Exactly the lines from the one containing "Task: Collapse the" through the one containing "The height and" in the listing below are to be copied, with the pictures left out.

Source material:
▶
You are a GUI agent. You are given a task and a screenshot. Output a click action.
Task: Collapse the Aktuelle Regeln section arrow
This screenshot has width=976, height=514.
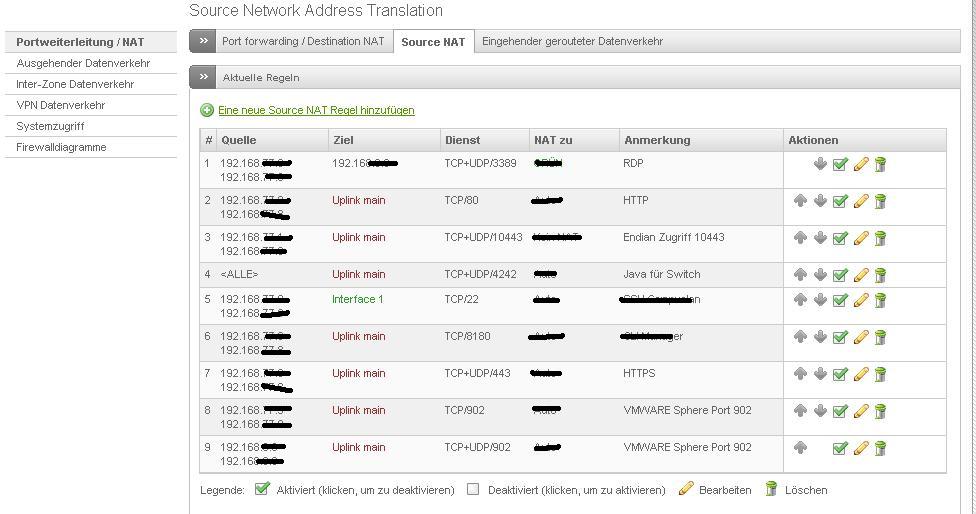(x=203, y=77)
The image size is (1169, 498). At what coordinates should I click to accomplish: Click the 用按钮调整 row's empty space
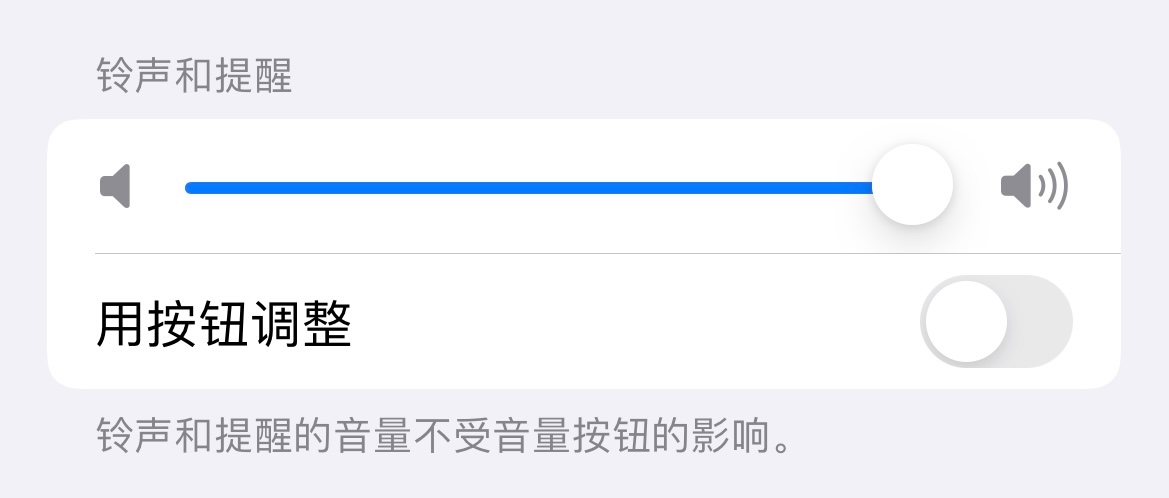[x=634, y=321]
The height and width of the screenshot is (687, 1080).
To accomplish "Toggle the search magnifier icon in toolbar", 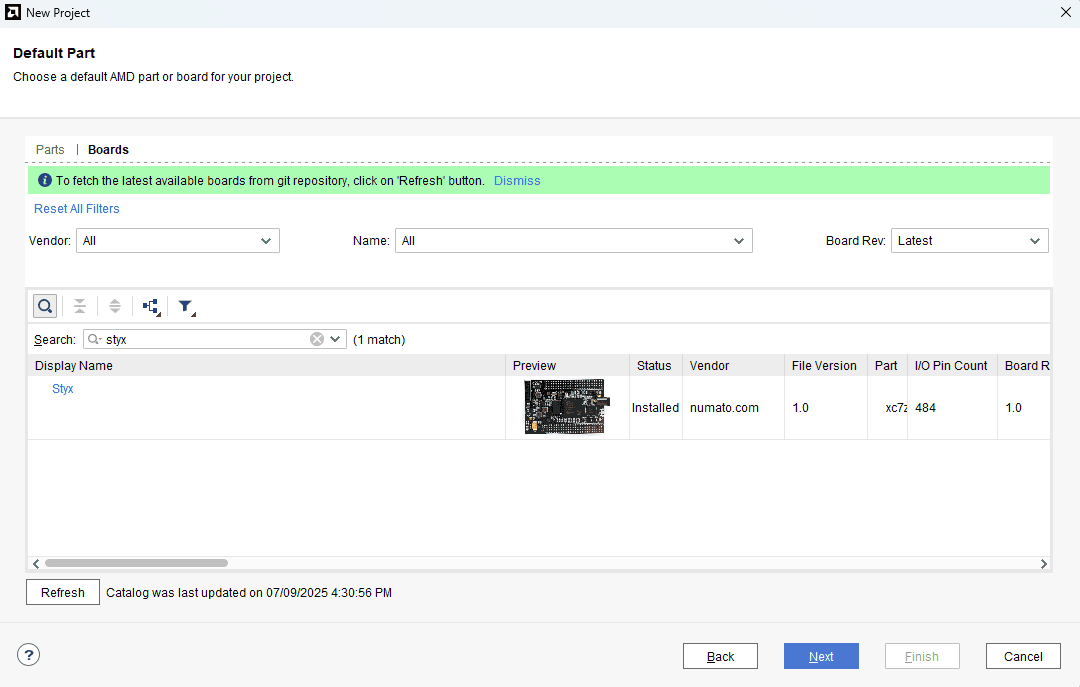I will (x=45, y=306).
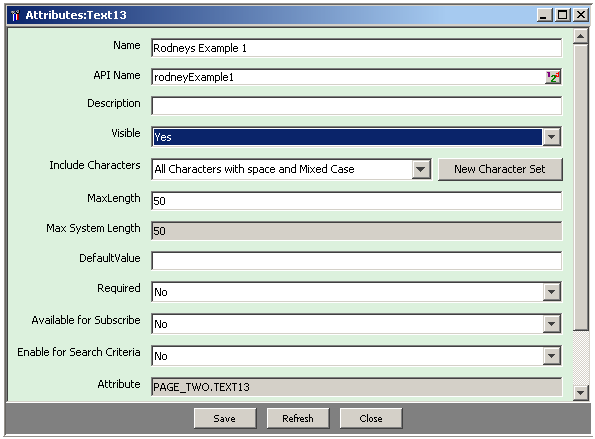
◀
Result:
Task: Collapse the Aktuelle Regeln section arrow
This screenshot has width=976, height=514.
(x=203, y=77)
The image size is (1169, 498). At what coordinates should I click to accomplish: Click the 用按钮调整 row's empty space
[x=634, y=321]
The height and width of the screenshot is (687, 1080).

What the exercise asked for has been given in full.